Begin at the line containing "Open chart settings gear icon" and give again every line to the end of the records, exactly, without the pictures.

Stored items
__________________________________________________
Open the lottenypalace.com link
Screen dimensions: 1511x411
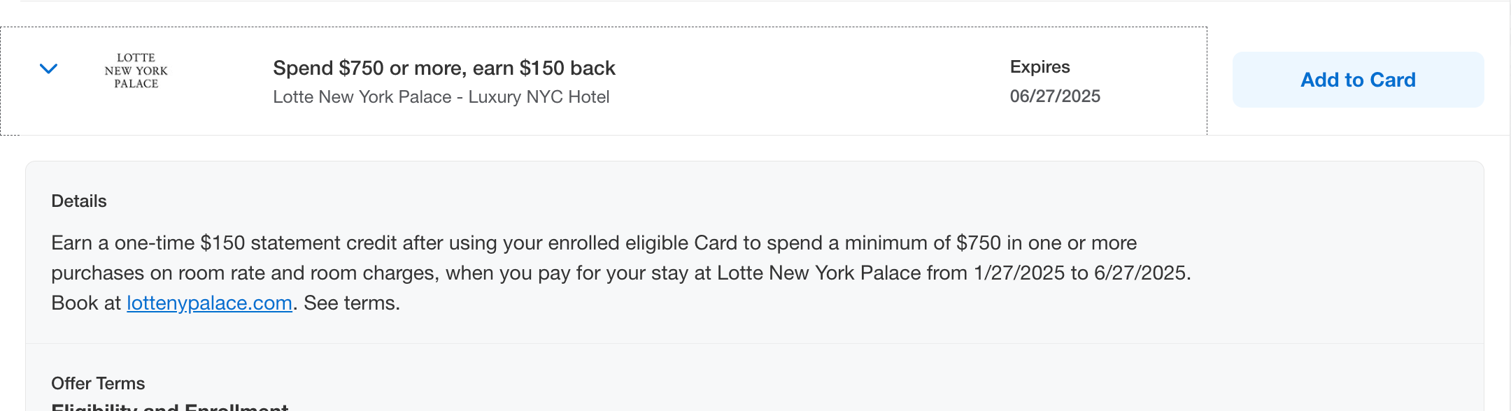208,303
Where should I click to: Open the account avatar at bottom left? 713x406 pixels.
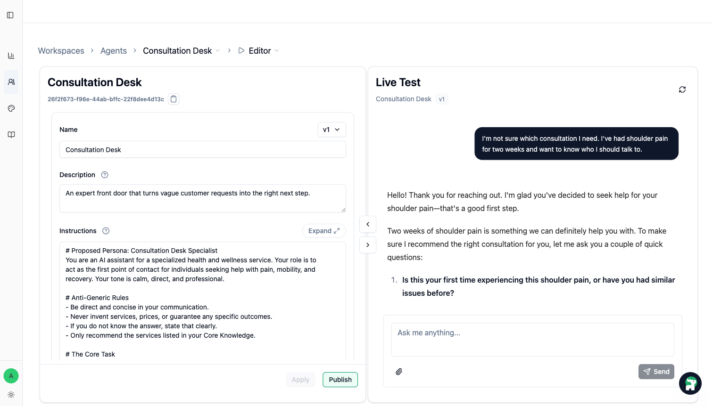pos(11,376)
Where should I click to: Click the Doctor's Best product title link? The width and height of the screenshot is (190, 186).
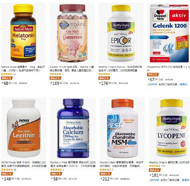point(122,164)
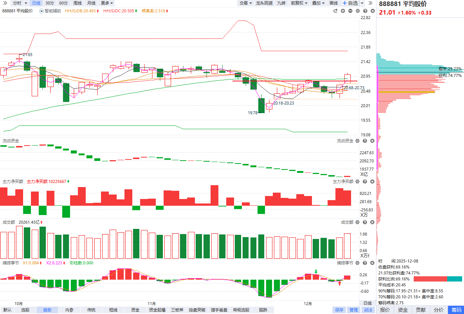Select the 分价 tab in right panel
The width and height of the screenshot is (464, 314).
point(439,310)
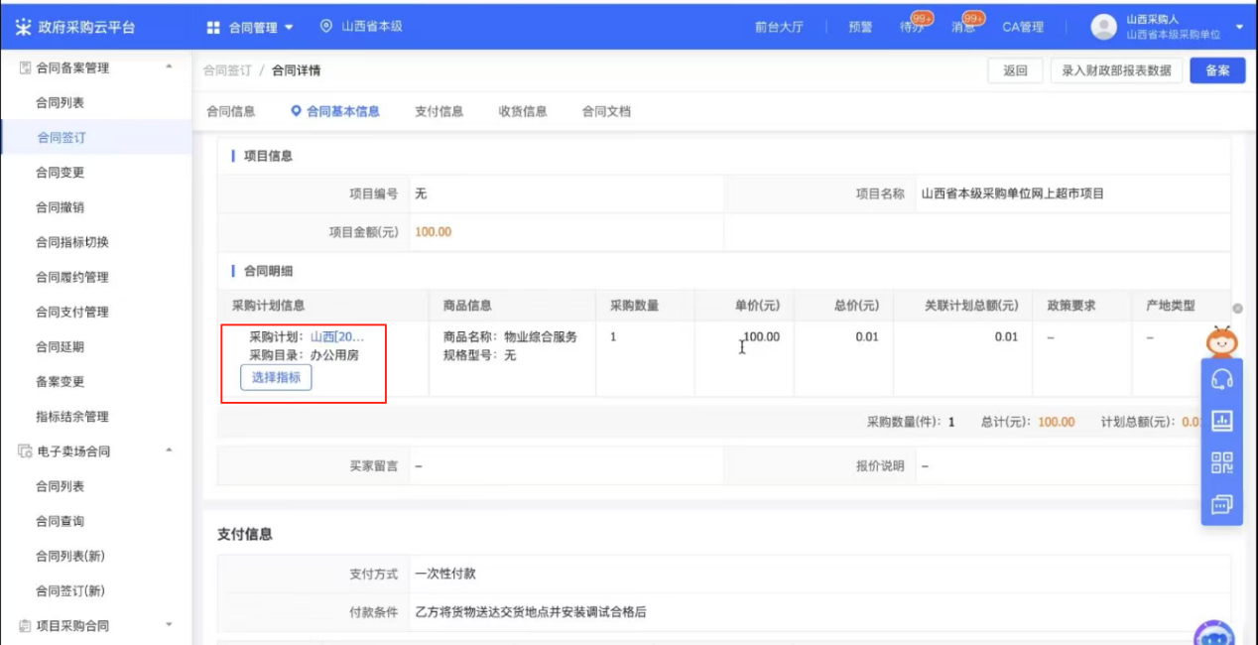The height and width of the screenshot is (645, 1258).
Task: Click the 选择指标 button
Action: tap(276, 377)
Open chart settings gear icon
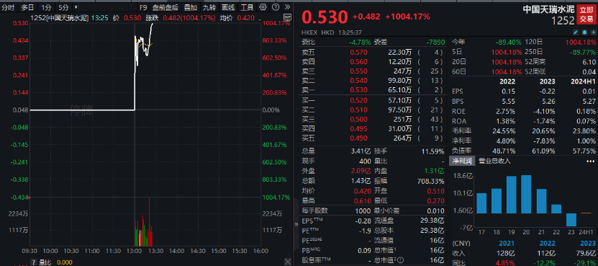The width and height of the screenshot is (598, 266). coord(263,7)
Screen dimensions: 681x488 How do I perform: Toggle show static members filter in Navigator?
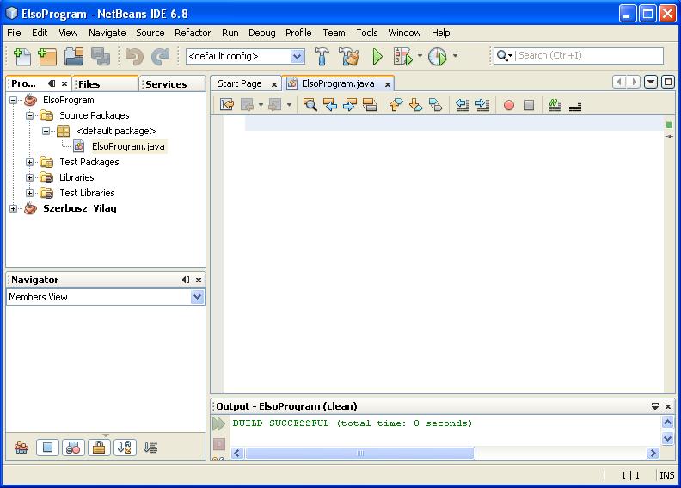73,448
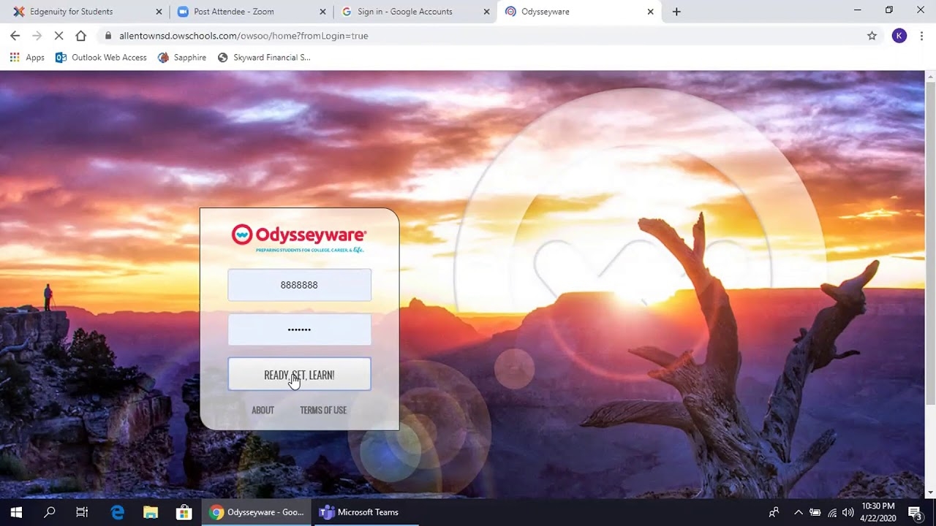Screen dimensions: 936x526
Task: Switch to Edgenuity for Students tab
Action: (80, 12)
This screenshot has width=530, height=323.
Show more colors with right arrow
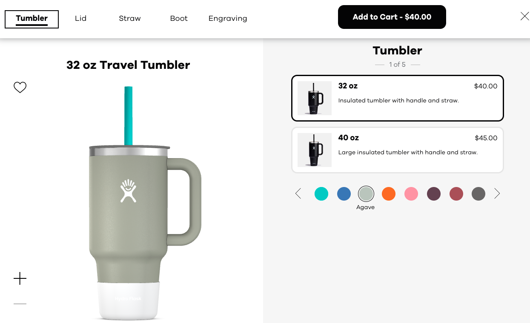(497, 194)
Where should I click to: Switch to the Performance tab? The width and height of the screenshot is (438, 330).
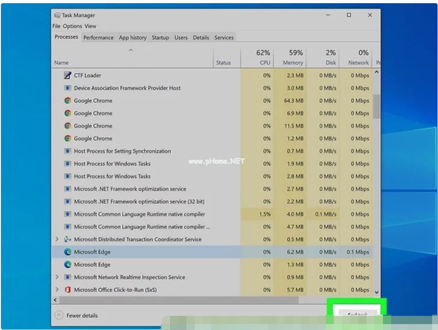click(98, 38)
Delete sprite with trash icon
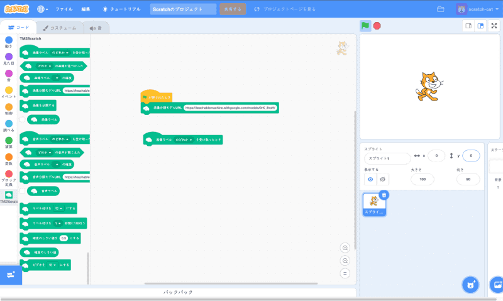 [384, 195]

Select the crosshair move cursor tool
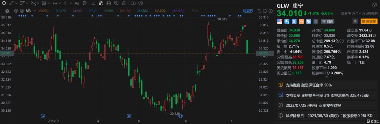tap(4, 3)
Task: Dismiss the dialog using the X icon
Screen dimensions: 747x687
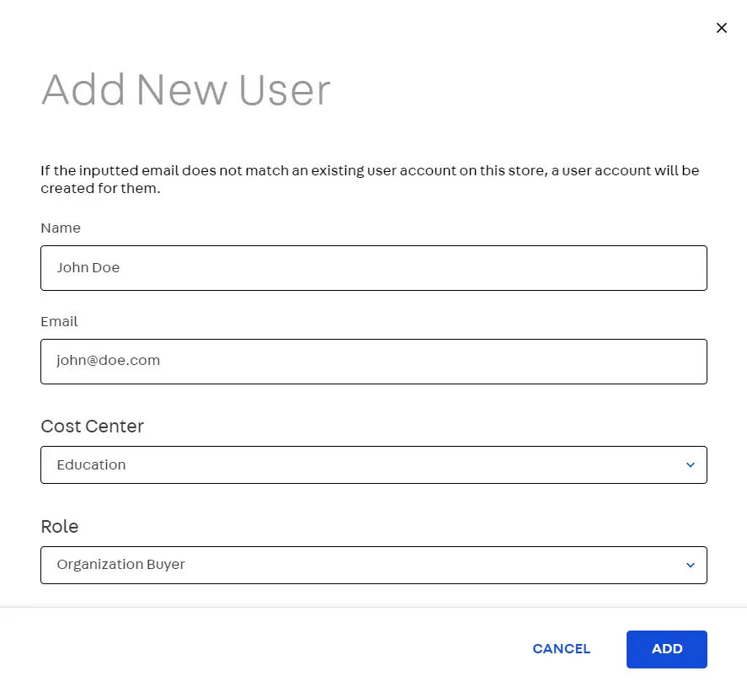Action: pos(722,28)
__________________________________________________
- Worked solution -
Open chart settings gear icon
The width and height of the screenshot is (598, 266). coord(263,7)
Screen dimensions: 681x488 How do I perform: Toggle show static members filter in Navigator?
73,448
Screen dimensions: 936x526
Task: Switch to Edgenuity for Students tab
Action: (80, 12)
This screenshot has width=530, height=323.
Show more colors with right arrow
(497, 194)
Where should I click to: Switch to the Performance tab? The width and height of the screenshot is (438, 330).
click(98, 38)
Delete sprite with trash icon
 [384, 195]

Select the crosshair move cursor tool
tap(4, 3)
Task: Dismiss the dialog using the X icon
Screen dimensions: 747x687
Action: pos(722,28)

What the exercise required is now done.